◆ **OBJECTIF DE L'EXERCICE**
Dans le passage sur le poème « Solde », quel critique y voit la joyeuse provocation d'un poète qui revendique sa subjectivité ?

◆ **PASSAGE**
Solde
À vendre ce que les Juifs n'ont
pas vendu, ce que noblesse ni crime n'ont goûté, ce
qu'ignorent l'amour maudit et la probité infernale des
masses : ce que le temps ni la science n'ont pas à
reconnaître : Les Voix reconstituées ; l'éveil fraternel de toutes
les énergies chorales et orchestrales et leurs
applications instantanées ; l'occasion, unique,
de dégager nos sens ! À vendre les Corps sans prix, hors de toute race, de tout monde, de tout
sexe, de toute descendance ! Les richesses jaillissant à chaque démarche
! Solde de diamants sans contrôle !
À vendre l'anarchie pour les masses ; la satisfaction irrépressible
pour les amateurs supérieurs ; la mort atroce pour les fidèles et les
amants !
À vendre les habitations et les migrations, sports, féeries et comforts
parfaits, et le bruit, le mouvement et l'avenir qu'ils font ! À vendre les applications de calcul et les sauts d'harmonie inouïs. Les
trouvailles et les termes non soupçonnés, possession immédiate, Élan insensé et infini aux splendeurs invisibles, aux délices
insensibles, — et ses secrets affolants pour chaque vice
— et sa gaîté
effrayante pour la foule —.
— À vendre les Corps, les voix, l'immense opulence inquestionable, ce
qu'on ne vendra jamais. Les vendeurs ne sont pas à bout de solde ! Les
voyageurs n'ont pas à rendre leur commission de si tôt !
Commentaire
et bibliographie
|
|
Chacun s’accorde à déceler dans
Solde un inventaire des thèmes constitutifs de la poétique
rimbaldienne, mais les commentateurs se divisent dès qu’il s’agit de
préciser les intentions de Rimbaud. On remarque (au moins) trois
lignes de fracture.
La première concerne la tonalité du texte.
Ironique et
désabusée ? Ou, au contraire, triomphale et
lyrique ? Les uns pensent que le ou
plutôt "les vendeurs" (§8) du poème sont la cible d'une ironie. Pour
d’autres, c’est quasiment l’inverse. Alain Borer, par exemple,
reçoit le texte comme la joyeuse provocation d'un poète qui
revendique sa subjectivité et prend "plaisir à faire l'article au
milieu des sourds". Albert Henry va dans le même sens : "Nous n'en
sommes plus à l'alchimie du verbe [...]. Mais l'ambition
reste la même et la passion tout autant embrasée ... et tout autant
menacée. Il y a tout de même un Rimbaud qui n'a pas changé tout au
long de la tornade de son génie."

◆ **BLOC DE DONNÉES**
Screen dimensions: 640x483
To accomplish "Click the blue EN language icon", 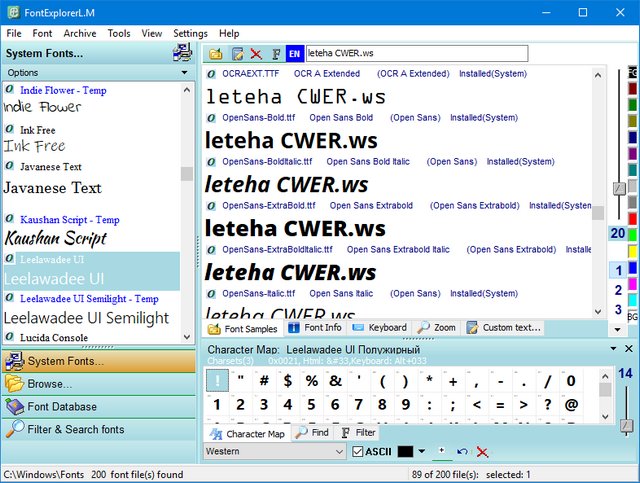I will pyautogui.click(x=294, y=54).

◆ **SOLUTION RÉDIGÉE**
Alain Borer.